# Exercise directions
Copy every one of the entries below word for word, leaving out the pictures.

* Start *

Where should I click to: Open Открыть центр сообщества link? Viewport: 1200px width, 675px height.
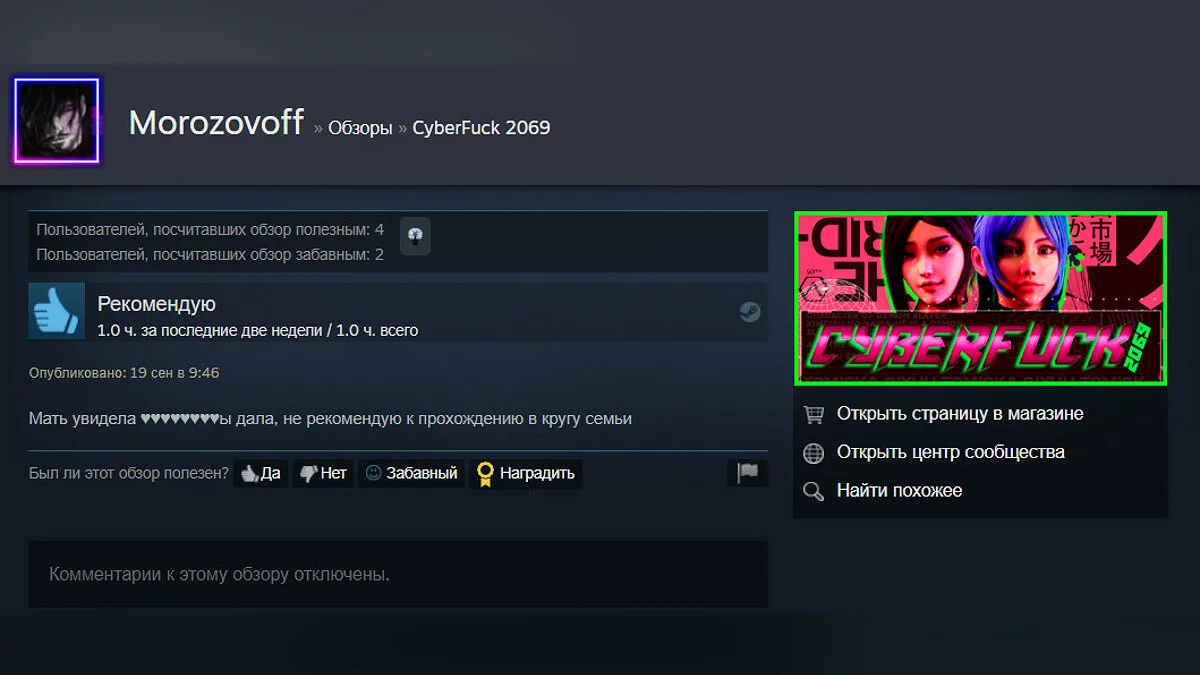pyautogui.click(x=951, y=452)
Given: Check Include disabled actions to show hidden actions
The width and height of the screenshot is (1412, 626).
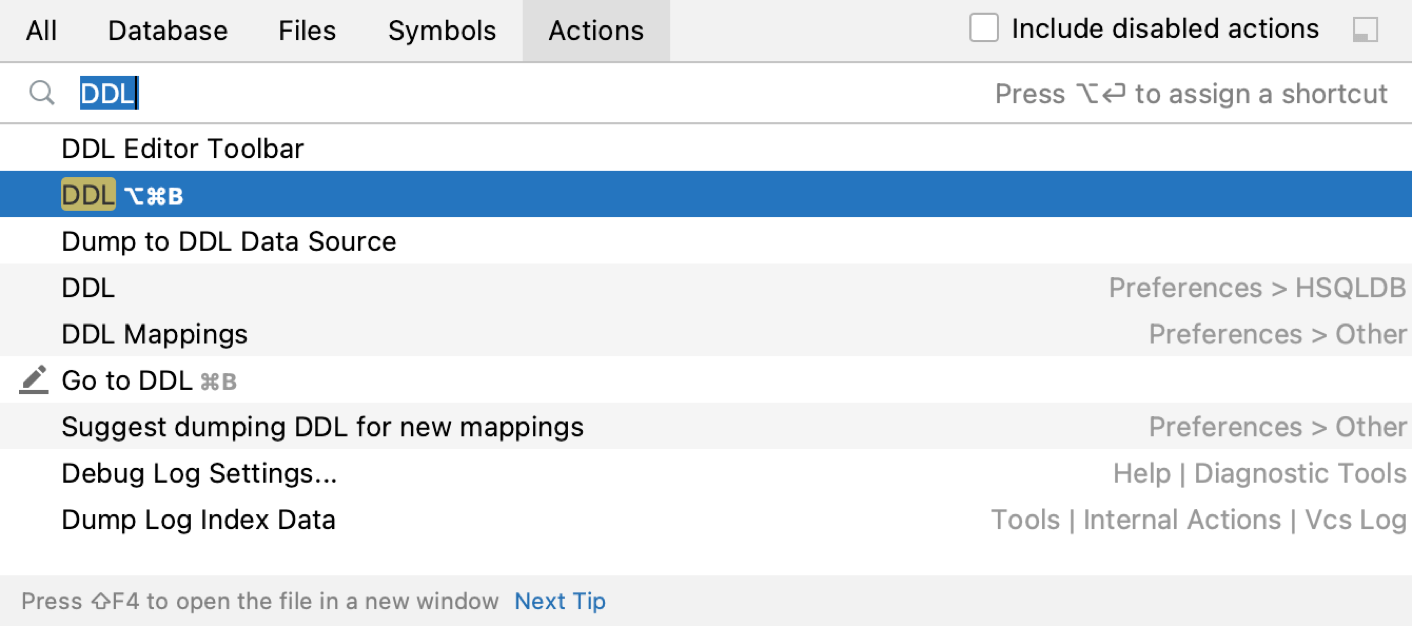Looking at the screenshot, I should tap(983, 28).
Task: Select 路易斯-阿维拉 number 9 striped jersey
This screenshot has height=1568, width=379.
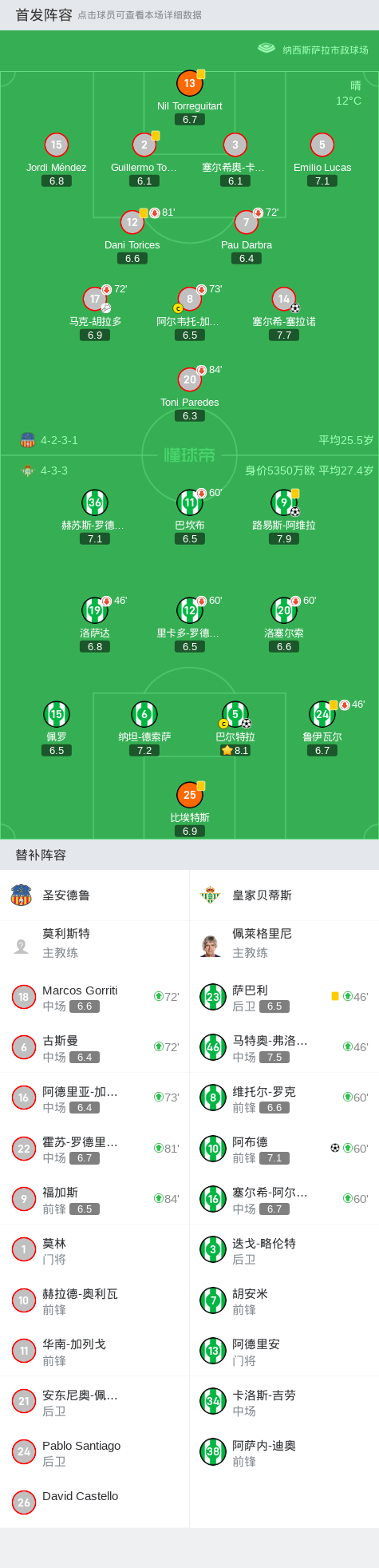Action: click(x=284, y=502)
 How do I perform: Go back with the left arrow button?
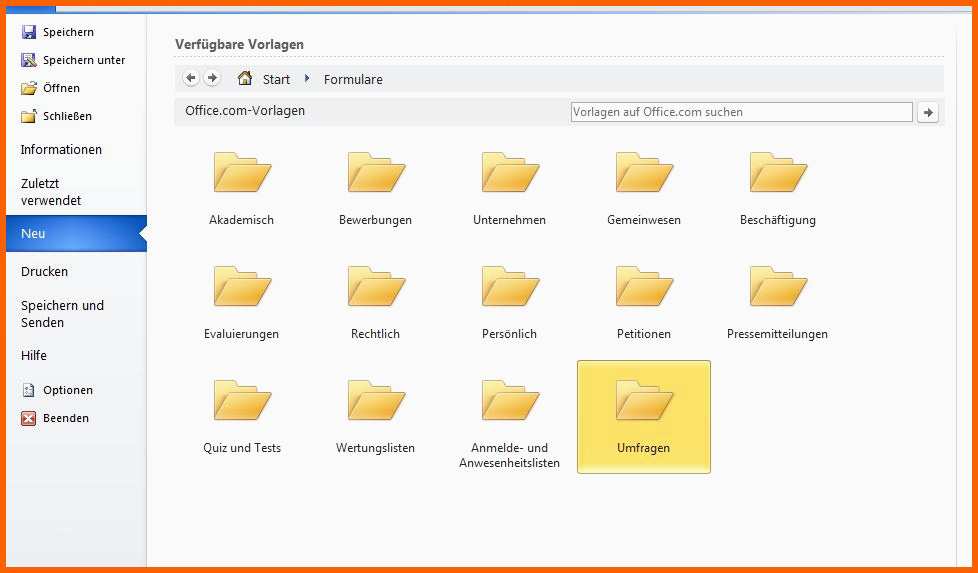pos(191,78)
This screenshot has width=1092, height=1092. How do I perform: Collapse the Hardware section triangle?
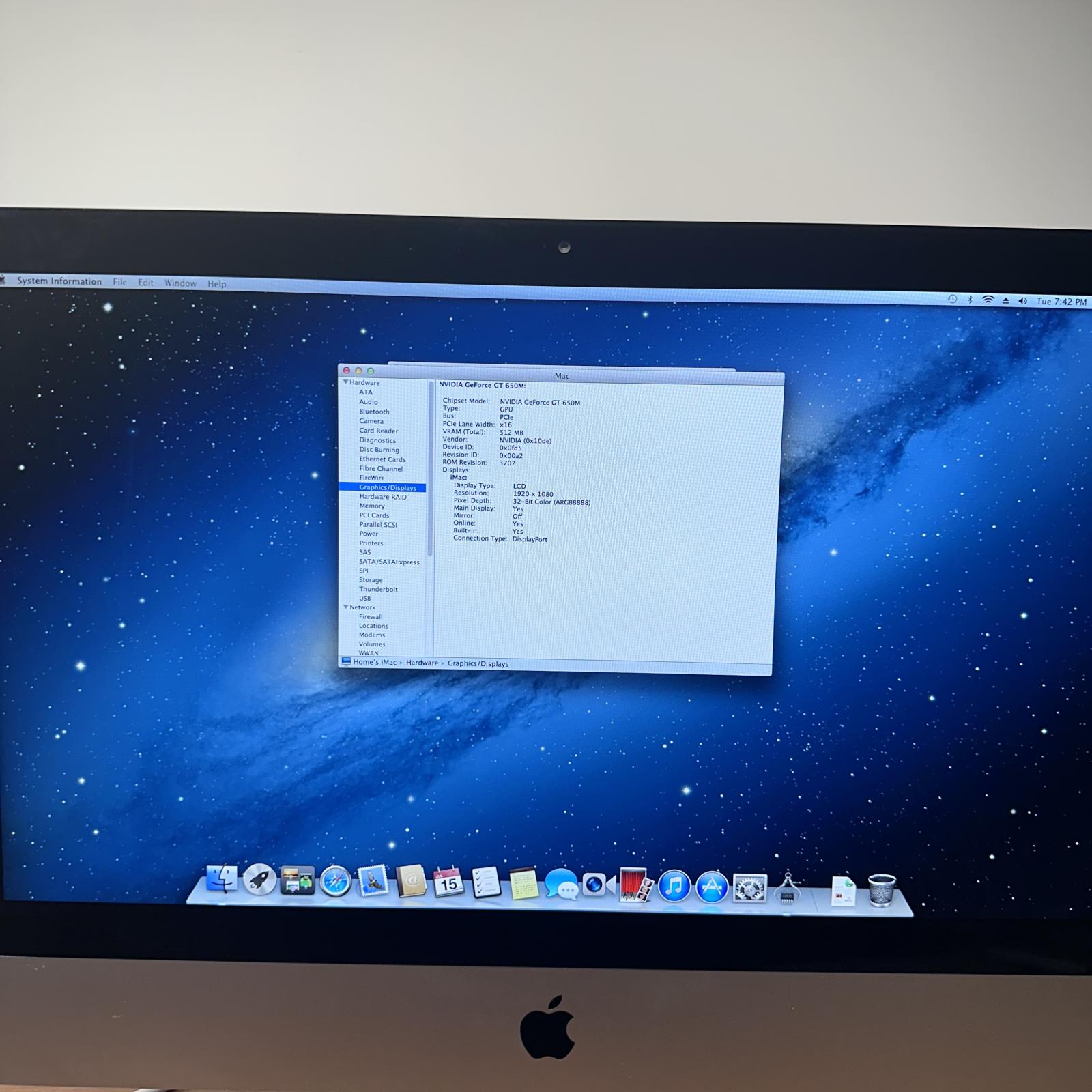tap(345, 382)
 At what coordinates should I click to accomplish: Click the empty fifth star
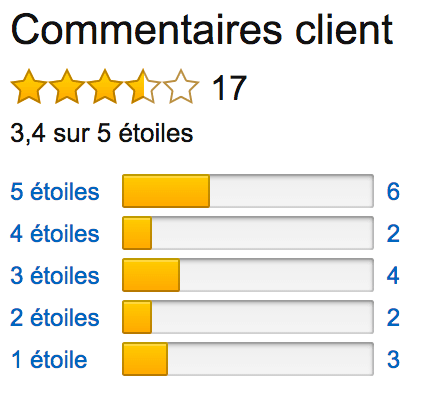coord(181,87)
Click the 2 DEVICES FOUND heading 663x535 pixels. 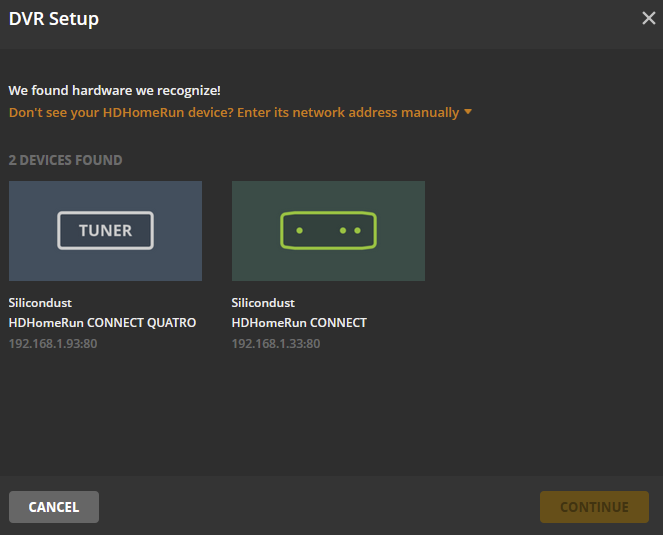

* End *

# Task answer
Where should I click to: Open Открыть центр сообщества link? Viewport: 1200px width, 675px height.
pyautogui.click(x=951, y=452)
Given: Check Include disabled actions to show hidden actions
The width and height of the screenshot is (1412, 626).
Looking at the screenshot, I should tap(983, 28).
Task: Select 路易斯-阿维拉 number 9 striped jersey
This screenshot has height=1568, width=379.
Action: click(x=284, y=502)
 How do I perform: Go back with the left arrow button?
pos(191,78)
This screenshot has width=1092, height=1092. How do I perform: Collapse the Hardware section triangle?
tap(345, 382)
 At what coordinates should I click to accomplish: Click the empty fifth star
coord(181,87)
Click the 2 DEVICES FOUND heading 663x535 pixels. 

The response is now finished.